Click-target data:
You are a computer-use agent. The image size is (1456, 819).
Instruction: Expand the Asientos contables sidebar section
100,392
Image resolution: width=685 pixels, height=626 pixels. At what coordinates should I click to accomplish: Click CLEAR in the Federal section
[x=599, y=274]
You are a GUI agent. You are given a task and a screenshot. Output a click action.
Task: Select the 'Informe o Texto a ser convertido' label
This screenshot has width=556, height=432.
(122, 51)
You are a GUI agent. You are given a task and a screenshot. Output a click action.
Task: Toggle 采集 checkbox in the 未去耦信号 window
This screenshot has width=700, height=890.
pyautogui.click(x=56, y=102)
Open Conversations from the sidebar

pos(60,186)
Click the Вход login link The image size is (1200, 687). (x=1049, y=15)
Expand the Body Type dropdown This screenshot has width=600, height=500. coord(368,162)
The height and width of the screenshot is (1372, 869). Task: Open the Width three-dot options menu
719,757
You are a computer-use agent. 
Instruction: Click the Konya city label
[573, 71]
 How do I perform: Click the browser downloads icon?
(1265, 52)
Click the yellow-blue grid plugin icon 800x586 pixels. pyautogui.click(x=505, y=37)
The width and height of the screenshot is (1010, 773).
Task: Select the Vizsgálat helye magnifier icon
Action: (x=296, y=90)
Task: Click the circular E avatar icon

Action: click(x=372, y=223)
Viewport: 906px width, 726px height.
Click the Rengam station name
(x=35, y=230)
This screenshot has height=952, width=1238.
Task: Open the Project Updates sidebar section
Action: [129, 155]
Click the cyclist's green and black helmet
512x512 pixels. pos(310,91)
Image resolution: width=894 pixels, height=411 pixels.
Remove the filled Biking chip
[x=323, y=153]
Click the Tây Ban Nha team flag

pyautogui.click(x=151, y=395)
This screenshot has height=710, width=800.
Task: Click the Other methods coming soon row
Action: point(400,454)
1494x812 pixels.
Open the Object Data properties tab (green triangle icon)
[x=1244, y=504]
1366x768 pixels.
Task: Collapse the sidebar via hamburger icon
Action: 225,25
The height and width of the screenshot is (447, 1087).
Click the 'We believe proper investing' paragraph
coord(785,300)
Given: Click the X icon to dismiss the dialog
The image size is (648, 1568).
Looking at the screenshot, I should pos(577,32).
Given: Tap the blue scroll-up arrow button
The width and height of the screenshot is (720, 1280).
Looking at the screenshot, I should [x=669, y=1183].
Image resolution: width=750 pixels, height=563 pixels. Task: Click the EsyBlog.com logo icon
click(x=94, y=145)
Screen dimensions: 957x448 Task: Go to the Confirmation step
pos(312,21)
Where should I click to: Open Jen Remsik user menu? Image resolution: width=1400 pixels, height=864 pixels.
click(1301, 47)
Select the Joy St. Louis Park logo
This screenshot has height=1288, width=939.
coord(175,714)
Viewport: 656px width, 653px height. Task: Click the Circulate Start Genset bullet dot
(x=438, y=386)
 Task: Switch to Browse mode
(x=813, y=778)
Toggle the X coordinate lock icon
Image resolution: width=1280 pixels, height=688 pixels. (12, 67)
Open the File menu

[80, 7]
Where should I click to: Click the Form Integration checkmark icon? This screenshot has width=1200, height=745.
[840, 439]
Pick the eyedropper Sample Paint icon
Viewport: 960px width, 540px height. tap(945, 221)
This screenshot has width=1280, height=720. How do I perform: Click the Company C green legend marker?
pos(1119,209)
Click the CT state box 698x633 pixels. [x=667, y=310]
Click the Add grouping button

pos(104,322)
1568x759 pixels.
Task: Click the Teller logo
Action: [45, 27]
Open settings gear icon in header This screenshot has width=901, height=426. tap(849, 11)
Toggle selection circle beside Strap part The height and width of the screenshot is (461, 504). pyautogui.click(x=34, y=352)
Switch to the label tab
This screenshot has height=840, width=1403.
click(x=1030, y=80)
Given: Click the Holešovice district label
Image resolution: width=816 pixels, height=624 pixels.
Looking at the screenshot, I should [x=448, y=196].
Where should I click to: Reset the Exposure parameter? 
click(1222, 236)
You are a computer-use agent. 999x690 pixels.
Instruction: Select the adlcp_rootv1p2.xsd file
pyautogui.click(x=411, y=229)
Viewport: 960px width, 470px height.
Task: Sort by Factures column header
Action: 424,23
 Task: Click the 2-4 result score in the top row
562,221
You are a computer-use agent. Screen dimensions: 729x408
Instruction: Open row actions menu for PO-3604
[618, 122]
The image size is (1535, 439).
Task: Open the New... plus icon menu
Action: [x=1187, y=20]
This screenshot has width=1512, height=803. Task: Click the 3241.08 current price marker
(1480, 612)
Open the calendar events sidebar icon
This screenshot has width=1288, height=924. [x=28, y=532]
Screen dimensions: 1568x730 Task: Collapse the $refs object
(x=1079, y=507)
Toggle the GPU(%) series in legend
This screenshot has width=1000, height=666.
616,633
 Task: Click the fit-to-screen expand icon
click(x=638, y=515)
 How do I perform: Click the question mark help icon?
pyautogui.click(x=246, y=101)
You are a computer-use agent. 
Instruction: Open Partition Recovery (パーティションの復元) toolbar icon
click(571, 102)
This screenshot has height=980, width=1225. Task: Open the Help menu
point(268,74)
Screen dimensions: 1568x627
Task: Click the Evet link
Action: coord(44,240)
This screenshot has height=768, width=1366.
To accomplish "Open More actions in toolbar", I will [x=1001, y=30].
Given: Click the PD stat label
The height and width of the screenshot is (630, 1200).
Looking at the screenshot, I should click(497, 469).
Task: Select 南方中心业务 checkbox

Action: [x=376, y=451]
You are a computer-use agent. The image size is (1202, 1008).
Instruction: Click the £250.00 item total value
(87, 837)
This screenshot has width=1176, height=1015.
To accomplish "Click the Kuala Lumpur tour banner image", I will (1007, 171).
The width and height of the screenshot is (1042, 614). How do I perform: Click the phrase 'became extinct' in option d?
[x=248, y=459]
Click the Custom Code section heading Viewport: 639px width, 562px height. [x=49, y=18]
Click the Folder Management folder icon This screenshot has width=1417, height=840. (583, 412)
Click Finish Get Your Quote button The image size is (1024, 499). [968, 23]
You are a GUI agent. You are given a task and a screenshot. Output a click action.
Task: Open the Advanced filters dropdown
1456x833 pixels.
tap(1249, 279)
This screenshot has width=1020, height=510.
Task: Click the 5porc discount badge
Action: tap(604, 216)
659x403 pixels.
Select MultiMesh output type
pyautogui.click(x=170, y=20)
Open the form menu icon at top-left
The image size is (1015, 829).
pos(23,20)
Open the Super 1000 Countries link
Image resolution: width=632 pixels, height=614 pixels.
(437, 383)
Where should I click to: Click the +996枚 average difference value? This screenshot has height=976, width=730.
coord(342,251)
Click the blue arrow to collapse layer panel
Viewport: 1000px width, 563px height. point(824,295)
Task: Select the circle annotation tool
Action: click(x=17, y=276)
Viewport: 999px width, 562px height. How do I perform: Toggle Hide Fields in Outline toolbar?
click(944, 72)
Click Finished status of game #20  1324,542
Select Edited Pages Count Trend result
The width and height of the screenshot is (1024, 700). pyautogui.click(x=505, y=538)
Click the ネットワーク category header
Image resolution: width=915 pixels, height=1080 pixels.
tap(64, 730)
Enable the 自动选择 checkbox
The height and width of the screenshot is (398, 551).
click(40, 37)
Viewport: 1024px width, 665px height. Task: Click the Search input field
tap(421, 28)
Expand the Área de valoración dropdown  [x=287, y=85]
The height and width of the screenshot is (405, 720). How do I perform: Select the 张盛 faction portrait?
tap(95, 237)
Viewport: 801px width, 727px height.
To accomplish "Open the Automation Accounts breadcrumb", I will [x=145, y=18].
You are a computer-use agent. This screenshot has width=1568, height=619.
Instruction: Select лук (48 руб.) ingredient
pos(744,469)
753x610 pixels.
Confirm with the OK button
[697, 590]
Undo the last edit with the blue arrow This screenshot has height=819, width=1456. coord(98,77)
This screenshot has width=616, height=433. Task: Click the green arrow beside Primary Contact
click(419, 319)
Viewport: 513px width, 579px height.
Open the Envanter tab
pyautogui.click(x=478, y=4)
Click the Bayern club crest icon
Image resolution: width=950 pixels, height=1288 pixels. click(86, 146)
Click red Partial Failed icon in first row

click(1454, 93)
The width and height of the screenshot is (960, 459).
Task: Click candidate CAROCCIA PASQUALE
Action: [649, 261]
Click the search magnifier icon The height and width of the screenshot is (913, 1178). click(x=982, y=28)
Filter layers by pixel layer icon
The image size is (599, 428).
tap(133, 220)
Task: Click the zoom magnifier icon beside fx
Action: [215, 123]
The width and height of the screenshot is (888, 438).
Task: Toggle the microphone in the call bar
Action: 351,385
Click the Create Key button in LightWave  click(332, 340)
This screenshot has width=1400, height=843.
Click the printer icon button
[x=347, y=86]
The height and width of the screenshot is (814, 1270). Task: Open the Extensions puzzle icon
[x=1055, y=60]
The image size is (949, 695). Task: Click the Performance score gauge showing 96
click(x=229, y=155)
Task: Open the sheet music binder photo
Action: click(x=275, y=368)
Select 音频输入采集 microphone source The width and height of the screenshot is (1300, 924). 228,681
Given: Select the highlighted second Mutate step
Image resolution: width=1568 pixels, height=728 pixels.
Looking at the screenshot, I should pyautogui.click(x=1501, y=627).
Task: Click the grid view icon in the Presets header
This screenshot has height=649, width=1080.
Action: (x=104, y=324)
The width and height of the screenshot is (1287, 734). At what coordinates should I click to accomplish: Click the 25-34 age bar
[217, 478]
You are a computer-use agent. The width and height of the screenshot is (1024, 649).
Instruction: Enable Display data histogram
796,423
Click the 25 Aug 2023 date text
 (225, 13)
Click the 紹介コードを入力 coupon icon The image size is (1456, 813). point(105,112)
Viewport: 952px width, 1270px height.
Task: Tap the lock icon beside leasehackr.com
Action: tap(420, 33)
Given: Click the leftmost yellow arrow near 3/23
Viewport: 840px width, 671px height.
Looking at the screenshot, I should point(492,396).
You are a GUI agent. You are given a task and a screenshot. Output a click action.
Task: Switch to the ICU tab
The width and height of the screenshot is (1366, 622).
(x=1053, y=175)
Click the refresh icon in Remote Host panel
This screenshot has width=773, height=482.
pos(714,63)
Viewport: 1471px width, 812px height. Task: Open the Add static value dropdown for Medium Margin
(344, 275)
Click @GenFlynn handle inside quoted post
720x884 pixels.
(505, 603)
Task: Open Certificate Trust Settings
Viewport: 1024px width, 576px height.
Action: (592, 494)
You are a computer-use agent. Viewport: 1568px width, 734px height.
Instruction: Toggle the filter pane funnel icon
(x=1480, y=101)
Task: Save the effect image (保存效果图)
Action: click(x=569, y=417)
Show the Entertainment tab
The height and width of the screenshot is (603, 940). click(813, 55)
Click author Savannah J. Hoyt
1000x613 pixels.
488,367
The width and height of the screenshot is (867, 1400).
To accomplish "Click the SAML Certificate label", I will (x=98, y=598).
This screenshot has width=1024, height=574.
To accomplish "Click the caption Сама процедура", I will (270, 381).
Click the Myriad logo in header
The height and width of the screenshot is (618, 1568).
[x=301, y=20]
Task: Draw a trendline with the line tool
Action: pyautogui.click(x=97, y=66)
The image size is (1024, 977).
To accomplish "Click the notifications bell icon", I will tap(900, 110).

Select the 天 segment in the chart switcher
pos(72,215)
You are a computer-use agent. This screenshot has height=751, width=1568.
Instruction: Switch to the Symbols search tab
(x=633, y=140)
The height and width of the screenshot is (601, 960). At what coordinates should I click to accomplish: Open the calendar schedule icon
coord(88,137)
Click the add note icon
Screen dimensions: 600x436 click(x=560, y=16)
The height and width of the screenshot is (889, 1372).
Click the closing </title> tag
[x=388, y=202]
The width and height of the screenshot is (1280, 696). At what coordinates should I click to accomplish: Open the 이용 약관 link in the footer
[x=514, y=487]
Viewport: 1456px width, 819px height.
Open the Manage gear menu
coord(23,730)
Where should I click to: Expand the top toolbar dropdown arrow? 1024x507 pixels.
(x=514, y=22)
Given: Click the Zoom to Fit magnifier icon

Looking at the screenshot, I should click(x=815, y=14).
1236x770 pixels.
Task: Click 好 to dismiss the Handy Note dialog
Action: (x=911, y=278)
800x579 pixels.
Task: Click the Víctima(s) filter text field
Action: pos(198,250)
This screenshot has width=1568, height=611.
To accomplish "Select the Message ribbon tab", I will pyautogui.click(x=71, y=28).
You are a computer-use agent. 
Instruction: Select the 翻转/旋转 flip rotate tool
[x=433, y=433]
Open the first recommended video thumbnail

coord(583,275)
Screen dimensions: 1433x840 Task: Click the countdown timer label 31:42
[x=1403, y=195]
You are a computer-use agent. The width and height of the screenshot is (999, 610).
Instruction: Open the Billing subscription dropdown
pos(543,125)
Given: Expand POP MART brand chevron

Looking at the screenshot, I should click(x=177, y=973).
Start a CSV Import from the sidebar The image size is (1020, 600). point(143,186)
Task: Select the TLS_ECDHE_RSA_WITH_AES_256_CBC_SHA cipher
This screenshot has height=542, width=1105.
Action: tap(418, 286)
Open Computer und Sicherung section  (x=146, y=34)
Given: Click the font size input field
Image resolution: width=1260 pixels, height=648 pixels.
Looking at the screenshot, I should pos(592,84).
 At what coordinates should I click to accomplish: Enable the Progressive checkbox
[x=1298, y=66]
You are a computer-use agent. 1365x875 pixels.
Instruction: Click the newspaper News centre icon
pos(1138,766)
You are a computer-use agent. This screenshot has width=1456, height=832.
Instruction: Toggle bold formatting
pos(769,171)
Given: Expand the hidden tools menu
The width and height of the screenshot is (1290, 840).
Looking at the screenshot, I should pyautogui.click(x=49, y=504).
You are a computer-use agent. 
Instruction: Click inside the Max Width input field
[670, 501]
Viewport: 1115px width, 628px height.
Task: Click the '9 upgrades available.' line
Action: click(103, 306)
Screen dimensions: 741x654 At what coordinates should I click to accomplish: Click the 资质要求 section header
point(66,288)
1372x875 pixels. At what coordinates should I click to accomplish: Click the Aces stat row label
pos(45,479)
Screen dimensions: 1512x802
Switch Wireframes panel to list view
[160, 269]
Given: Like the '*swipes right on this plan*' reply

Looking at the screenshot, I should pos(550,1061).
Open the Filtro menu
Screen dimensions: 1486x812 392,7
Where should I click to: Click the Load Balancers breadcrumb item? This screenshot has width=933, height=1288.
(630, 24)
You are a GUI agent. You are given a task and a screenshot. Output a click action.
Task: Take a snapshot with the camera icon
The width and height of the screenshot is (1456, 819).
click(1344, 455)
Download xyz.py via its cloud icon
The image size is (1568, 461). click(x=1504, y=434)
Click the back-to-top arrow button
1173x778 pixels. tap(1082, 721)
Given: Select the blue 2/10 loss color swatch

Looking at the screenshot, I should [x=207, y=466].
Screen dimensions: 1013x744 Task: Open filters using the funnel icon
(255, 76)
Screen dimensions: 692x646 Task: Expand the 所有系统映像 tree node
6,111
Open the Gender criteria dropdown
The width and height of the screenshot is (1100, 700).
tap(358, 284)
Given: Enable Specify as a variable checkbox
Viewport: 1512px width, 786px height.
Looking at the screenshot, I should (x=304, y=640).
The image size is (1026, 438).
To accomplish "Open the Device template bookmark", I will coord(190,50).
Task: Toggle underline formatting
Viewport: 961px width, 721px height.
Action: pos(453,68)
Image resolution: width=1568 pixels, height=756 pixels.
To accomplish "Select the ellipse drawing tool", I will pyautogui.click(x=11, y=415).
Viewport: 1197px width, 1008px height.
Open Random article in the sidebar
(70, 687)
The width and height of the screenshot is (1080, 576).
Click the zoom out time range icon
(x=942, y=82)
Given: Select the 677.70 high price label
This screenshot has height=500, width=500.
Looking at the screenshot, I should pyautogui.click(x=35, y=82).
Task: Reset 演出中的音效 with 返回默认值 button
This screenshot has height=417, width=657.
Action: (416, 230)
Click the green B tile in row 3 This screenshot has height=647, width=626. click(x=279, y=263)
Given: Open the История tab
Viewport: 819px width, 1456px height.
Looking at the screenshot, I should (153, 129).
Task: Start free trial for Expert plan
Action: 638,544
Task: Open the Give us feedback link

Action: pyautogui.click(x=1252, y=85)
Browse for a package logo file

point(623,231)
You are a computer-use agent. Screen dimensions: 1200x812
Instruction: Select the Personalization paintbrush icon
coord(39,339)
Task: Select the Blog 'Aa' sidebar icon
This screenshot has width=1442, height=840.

- What is needed -
Copy out the items from the line containing "Screen dimensions: 1433x840" through the line containing "pos(769,171)", with both of those lines included and nothing changed.

- Answer below -
Screen dimensions: 1433x840 Task: Click the countdown timer label 31:42
[x=1403, y=195]
You are a computer-use agent. The width and height of the screenshot is (999, 610).
Instruction: Open the Billing subscription dropdown
pos(543,125)
Given: Expand POP MART brand chevron

Looking at the screenshot, I should click(x=177, y=973).
Start a CSV Import from the sidebar The image size is (1020, 600). point(143,186)
Task: Select the TLS_ECDHE_RSA_WITH_AES_256_CBC_SHA cipher
This screenshot has height=542, width=1105.
Action: tap(418, 286)
Open Computer und Sicherung section  (x=146, y=34)
Given: Click the font size input field
Image resolution: width=1260 pixels, height=648 pixels.
Looking at the screenshot, I should pos(592,84).
 At what coordinates should I click to accomplish: Enable the Progressive checkbox
[x=1298, y=66]
You are a computer-use agent. 1365x875 pixels.
Instruction: Click the newspaper News centre icon
pos(1138,766)
You are a computer-use agent. This screenshot has width=1456, height=832.
Instruction: Toggle bold formatting
pos(769,171)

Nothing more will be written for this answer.